Problem details
Please rewrite the material below as a numbered list, leaving out any blank lines.
--- start ---
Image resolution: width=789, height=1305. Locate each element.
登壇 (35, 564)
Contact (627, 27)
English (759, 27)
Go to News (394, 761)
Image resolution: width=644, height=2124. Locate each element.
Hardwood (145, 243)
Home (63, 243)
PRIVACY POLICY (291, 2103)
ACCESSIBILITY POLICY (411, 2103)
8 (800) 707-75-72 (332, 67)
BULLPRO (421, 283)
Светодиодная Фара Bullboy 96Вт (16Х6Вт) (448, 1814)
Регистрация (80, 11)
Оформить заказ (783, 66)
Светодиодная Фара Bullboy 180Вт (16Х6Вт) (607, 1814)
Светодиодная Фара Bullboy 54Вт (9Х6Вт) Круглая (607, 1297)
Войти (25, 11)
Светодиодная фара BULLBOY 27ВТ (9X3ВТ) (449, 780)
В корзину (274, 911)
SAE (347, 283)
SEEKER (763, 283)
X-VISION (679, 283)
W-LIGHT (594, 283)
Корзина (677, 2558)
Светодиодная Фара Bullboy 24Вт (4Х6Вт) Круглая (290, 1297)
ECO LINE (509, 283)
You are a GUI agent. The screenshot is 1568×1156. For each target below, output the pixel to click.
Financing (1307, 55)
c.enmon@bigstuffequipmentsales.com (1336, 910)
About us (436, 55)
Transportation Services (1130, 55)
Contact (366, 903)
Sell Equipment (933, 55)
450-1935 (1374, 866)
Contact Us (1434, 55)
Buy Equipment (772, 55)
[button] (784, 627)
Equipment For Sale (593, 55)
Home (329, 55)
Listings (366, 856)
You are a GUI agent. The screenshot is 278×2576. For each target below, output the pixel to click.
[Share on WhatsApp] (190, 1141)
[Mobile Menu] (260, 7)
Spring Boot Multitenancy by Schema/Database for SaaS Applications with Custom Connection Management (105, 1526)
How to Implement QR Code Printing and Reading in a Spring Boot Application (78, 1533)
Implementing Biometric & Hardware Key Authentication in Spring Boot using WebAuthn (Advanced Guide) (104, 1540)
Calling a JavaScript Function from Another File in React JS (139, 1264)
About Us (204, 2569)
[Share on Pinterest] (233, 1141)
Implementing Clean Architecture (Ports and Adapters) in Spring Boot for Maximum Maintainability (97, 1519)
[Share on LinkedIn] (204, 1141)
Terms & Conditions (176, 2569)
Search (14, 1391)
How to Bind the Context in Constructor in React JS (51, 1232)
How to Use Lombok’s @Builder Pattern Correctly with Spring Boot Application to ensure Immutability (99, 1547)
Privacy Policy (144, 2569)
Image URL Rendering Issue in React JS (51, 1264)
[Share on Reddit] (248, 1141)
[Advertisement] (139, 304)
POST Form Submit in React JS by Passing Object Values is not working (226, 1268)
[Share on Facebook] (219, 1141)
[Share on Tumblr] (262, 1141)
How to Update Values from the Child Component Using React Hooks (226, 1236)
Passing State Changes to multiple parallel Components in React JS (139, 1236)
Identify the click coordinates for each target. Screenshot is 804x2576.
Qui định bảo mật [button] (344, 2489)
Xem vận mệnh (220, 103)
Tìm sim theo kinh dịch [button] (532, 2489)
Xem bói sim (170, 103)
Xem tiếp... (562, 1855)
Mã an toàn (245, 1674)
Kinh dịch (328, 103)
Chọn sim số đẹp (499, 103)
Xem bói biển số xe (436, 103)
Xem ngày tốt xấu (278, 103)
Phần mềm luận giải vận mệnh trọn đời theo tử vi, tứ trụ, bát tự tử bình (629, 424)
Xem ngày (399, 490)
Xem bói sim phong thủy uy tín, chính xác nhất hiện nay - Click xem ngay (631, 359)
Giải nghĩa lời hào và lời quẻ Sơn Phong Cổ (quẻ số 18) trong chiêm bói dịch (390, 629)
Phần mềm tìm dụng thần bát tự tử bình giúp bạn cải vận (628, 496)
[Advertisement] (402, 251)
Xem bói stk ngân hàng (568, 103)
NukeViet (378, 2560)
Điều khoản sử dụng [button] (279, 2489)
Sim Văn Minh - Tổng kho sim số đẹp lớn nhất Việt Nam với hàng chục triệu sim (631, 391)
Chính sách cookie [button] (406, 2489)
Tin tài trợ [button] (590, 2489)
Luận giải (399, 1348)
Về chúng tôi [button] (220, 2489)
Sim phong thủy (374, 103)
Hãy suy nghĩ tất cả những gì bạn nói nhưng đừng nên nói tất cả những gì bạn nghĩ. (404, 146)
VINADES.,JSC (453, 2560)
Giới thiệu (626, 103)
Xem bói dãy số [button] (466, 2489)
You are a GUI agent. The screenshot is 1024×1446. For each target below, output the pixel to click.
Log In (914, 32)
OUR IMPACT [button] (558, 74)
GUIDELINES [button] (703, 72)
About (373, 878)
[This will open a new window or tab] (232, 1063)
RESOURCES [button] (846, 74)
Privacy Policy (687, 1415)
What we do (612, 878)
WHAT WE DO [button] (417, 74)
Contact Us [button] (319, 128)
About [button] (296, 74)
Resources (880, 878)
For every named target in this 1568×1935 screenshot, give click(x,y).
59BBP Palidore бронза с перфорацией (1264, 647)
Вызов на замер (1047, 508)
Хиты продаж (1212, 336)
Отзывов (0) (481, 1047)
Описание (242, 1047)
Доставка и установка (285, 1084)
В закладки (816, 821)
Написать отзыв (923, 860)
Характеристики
--- end ---
Output
1. Image resolution: width=789, height=1305. Locate each element.
2. 登壇 (35, 564)
3. Contact (627, 27)
4. English (759, 27)
5. Go to News (394, 761)
6. Image resolution: width=644, height=2124. Locate each element.
7. Hardwood (145, 243)
8. Home (63, 243)
9. PRIVACY POLICY (291, 2103)
10. ACCESSIBILITY POLICY (411, 2103)
11. 8 (800) 707-75-72 (332, 67)
12. BULLPRO (421, 283)
13. Светодиодная Фара Bullboy 96Вт (16Х6Вт) (448, 1814)
14. Регистрация (80, 11)
15. Оформить заказ (783, 66)
16. Светодиодная Фара Bullboy 180Вт (16Х6Вт) (607, 1814)
17. Светодиодная Фара Bullboy 54Вт (9Х6Вт) Круглая (607, 1297)
18. Войти (25, 11)
19. Светодиодная фара BULLBOY 27ВТ (9X3ВТ) (449, 780)
20. В корзину (274, 911)
21. SAE (347, 283)
22. SEEKER (763, 283)
23. X-VISION (679, 283)
24. W-LIGHT (594, 283)
25. Корзина (677, 2558)
26. Светодиодная Фара Bullboy 24Вт (4Х6Вт) Круглая (290, 1297)
27. ECO LINE (509, 283)
28. You are a GUI agent. The screenshot is 1568×1156. For each target below, output the pixel to click.
29. Financing (1307, 55)
30. c.enmon@bigstuffequipmentsales.com (1336, 910)
31. About us (436, 55)
32. Transportation Services (1130, 55)
33. Contact (366, 903)
34. Sell Equipment (933, 55)
35. 450-1935 (1374, 866)
36. Contact Us (1434, 55)
37. Buy Equipment (772, 55)
38. [button] (784, 627)
39. Equipment For Sale (593, 55)
40. Home (329, 55)
41. Listings (366, 856)
42. You are a GUI agent. The screenshot is 278×2576. For each target below, output the pixel to click.
43. [Share on WhatsApp] (190, 1141)
44. [Mobile Menu] (260, 7)
45. Spring Boot Multitenancy by Schema/Database for SaaS Applications with Custom Connection Management (105, 1526)
46. How to Implement QR Code Printing and Reading in a Spring Boot Application (78, 1533)
47. Implementing Biometric & Hardware Key Authentication in Spring Boot using WebAuthn (Advanced Guide) (104, 1540)
48. Calling a JavaScript Function from Another File in React JS (139, 1264)
49. About Us (204, 2569)
50. [Share on Pinterest] (233, 1141)
51. Implementing Clean Architecture (Ports and Adapters) in Spring Boot for Maximum Maintainability (97, 1519)
52. [Share on LinkedIn] (204, 1141)
53. Terms & Conditions (176, 2569)
54. Search (14, 1391)
55. How to Bind the Context in Constructor in React JS (51, 1232)
56. How to Use Lombok’s @Builder Pattern Correctly with Spring Boot Application to ensure Immutability (99, 1547)
57. Privacy Policy (144, 2569)
58. Image URL Rendering Issue in React JS (51, 1264)
59. [Share on Reddit] (248, 1141)
60. [Advertisement] (139, 304)
61. POST Form Submit in React JS by Passing Object Values is not working (226, 1268)
62. [Share on Facebook] (219, 1141)
63. [Share on Tumblr] (262, 1141)
64. How to Update Values from the Child Component Using React Hooks (226, 1236)
65. Passing State Changes to multiple parallel Components in React JS (139, 1236)
66. Identify the click coordinates for each target. Screenshot is 804x2576.
67. Qui định bảo mật [button] (344, 2489)
68. Xem vận mệnh (220, 103)
69. Tìm sim theo kinh dịch [button] (532, 2489)
70. Xem bói sim (170, 103)
71. Xem tiếp... (562, 1855)
72. Mã an toàn (245, 1674)
73. Kinh dịch (328, 103)
74. Chọn sim số đẹp (499, 103)
75. Xem bói biển số xe (436, 103)
76. Xem ngày tốt xấu (278, 103)
77. Phần mềm luận giải vận mệnh trọn đời theo tử vi, tứ trụ, bát tự tử bình (629, 424)
78. Xem ngày (399, 490)
79. Xem bói sim phong thủy uy tín, chính xác nhất hiện nay - Click xem ngay (631, 359)
80. Giải nghĩa lời hào và lời quẻ Sơn Phong Cổ (quẻ số 18) trong chiêm bói dịch (390, 629)
81. Phần mềm tìm dụng thần bát tự tử bình giúp bạn cải vận (628, 496)
82. [Advertisement] (402, 251)
83. Xem bói stk ngân hàng (568, 103)
84. NukeViet (378, 2560)
85. Điều khoản sử dụng [button] (279, 2489)
86. Sim Văn Minh - Tổng kho sim số đẹp lớn nhất Việt Nam với hàng chục triệu sim (631, 391)
87. Chính sách cookie [button] (406, 2489)
88. Tin tài trợ [button] (590, 2489)
89. Luận giải (399, 1348)
90. Về chúng tôi [button] (220, 2489)
91. Sim phong thủy (374, 103)
92. Hãy suy nghĩ tất cả những gì bạn nói nhưng đừng nên nói tất cả những gì bạn nghĩ. (404, 146)
93. VINADES.,JSC (453, 2560)
94. Giới thiệu (626, 103)
95. Xem bói dãy số [button] (466, 2489)
96. You are a GUI agent. The screenshot is 1024×1446. For each target below, output the pixel to click.
97. Log In (914, 32)
98. OUR IMPACT [button] (558, 74)
99. GUIDELINES [button] (703, 72)
100. About (373, 878)
101. [This will open a new window or tab] (232, 1063)
102. RESOURCES [button] (846, 74)
103. Privacy Policy (687, 1415)
104. What we do (612, 878)
105. WHAT WE DO [button] (417, 74)
106. Contact Us [button] (319, 128)
107. About [button] (296, 74)
108. Resources (880, 878)
109. For every named target in this 1568×1935 screenshot, give click(x,y).
110. 59BBP Palidore бронза с перфорацией (1264, 647)
111. Вызов на замер (1047, 508)
112. Хиты продаж (1212, 336)
113. Отзывов (0) (481, 1047)
114. Описание (242, 1047)
115. Доставка и установка (285, 1084)
116. В закладки (816, 821)
117. Написать отзыв (923, 860)
118. Характеристики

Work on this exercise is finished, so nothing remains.